** Entries supplied **
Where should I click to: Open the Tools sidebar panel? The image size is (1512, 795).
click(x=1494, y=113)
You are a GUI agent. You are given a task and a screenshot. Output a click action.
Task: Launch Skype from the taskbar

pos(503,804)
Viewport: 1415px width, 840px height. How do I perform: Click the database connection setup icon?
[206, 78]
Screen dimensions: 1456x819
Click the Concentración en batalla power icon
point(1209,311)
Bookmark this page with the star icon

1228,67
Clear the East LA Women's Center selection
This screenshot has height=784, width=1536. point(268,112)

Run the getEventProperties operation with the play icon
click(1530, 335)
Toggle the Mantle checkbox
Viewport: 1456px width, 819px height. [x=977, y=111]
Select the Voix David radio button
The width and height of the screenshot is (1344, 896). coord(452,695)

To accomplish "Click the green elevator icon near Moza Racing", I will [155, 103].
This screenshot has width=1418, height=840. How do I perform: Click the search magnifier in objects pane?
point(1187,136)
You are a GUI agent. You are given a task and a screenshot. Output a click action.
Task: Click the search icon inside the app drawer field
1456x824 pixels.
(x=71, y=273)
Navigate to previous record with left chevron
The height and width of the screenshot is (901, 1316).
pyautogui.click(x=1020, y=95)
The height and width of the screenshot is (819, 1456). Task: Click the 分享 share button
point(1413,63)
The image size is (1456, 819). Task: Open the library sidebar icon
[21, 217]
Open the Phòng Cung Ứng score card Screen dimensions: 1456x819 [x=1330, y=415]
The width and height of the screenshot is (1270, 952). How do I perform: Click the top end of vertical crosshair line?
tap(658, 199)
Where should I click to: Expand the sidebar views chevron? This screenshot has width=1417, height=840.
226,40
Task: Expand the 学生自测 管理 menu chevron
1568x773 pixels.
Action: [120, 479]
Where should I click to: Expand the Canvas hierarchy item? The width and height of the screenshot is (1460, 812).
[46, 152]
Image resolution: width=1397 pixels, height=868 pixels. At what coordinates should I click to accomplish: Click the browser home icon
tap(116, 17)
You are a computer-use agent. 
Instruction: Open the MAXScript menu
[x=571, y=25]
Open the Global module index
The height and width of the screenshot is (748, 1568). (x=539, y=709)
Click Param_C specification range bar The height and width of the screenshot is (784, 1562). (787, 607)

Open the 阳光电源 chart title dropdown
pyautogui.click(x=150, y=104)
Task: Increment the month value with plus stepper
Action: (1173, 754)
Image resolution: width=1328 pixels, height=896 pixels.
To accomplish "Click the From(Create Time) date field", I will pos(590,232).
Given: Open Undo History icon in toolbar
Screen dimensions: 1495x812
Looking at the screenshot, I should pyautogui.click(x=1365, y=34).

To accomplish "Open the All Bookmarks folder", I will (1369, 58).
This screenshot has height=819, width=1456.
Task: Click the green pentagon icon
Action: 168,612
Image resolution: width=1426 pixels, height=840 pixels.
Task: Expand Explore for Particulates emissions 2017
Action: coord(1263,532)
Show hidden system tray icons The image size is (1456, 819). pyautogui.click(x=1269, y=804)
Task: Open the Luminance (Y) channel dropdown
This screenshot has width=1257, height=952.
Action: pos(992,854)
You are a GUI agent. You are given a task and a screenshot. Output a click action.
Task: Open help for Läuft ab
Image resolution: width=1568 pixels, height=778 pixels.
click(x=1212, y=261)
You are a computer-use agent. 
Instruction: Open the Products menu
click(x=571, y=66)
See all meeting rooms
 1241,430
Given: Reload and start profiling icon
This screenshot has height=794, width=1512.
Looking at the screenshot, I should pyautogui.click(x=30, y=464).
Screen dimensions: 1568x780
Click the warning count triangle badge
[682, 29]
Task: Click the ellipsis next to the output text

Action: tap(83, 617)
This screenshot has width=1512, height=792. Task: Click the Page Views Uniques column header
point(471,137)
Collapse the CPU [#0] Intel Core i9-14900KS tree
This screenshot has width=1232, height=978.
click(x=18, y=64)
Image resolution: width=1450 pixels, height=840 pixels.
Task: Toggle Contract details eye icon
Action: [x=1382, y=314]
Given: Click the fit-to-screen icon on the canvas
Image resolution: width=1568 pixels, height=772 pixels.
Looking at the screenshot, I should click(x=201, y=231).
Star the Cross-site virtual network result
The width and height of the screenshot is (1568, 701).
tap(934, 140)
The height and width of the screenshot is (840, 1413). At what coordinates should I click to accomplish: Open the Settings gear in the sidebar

** What is expected **
Transcribe the records above exactly, beginning at the line that contains "Image resolution: width=1328" and ending with the line that contains "Screen dimensions: 1568x780", both included, and nothing else.

** Answer section **
Image resolution: width=1328 pixels, height=896 pixels.
To accomplish "Click the From(Create Time) date field", I will pos(590,232).
Given: Open Undo History icon in toolbar
Screen dimensions: 1495x812
Looking at the screenshot, I should pyautogui.click(x=1365, y=34).

To accomplish "Open the All Bookmarks folder", I will (1369, 58).
This screenshot has height=819, width=1456.
Task: Click the green pentagon icon
Action: 168,612
Image resolution: width=1426 pixels, height=840 pixels.
Task: Expand Explore for Particulates emissions 2017
Action: coord(1263,532)
Show hidden system tray icons The image size is (1456, 819). pyautogui.click(x=1269, y=804)
Task: Open the Luminance (Y) channel dropdown
This screenshot has width=1257, height=952.
Action: pos(992,854)
You are a GUI agent. You are given a task and a screenshot. Output a click action.
Task: Open help for Läuft ab
Image resolution: width=1568 pixels, height=778 pixels.
click(x=1212, y=261)
You are a computer-use agent. 
Instruction: Open the Products menu
click(x=571, y=66)
See all meeting rooms
 1241,430
Given: Reload and start profiling icon
This screenshot has height=794, width=1512.
Looking at the screenshot, I should pyautogui.click(x=30, y=464).
Screen dimensions: 1568x780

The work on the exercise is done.